*Entries provided*:
########################################

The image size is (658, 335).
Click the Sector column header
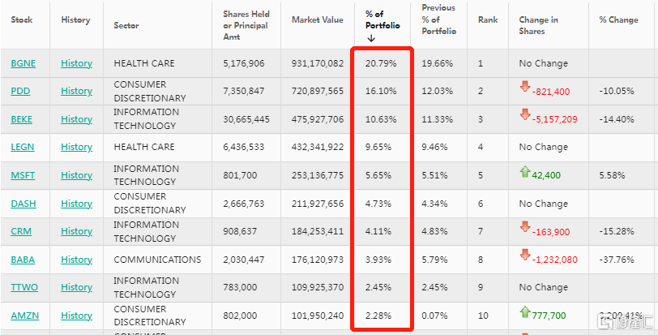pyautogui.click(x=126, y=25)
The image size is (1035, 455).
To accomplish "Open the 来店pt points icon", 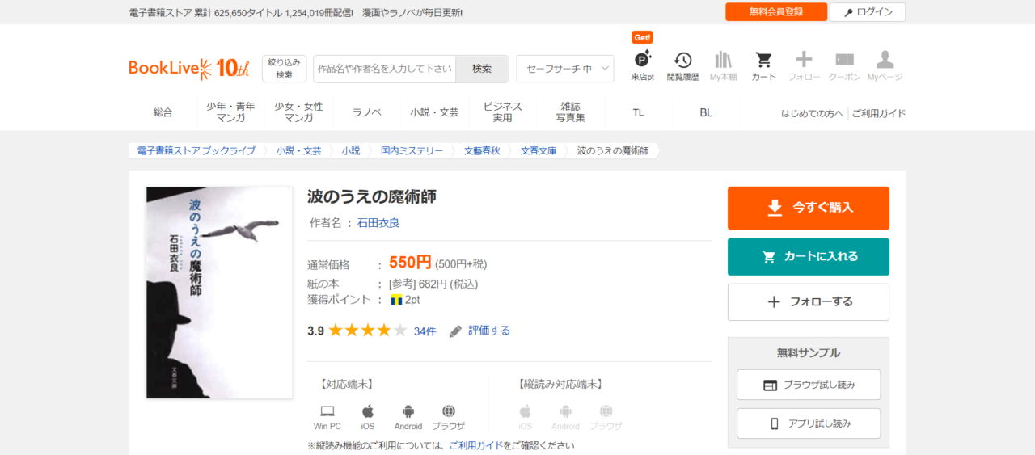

########################################

*Instructions for the task*:
Print again, word for word, every line from the line with "Click the Sector column header" to the final line of the records, inclusive; skip the pictures.

*Exercise answer*:
Click the Sector column header
pyautogui.click(x=126, y=25)
The image size is (1035, 455).
To accomplish "Open the 来店pt points icon", 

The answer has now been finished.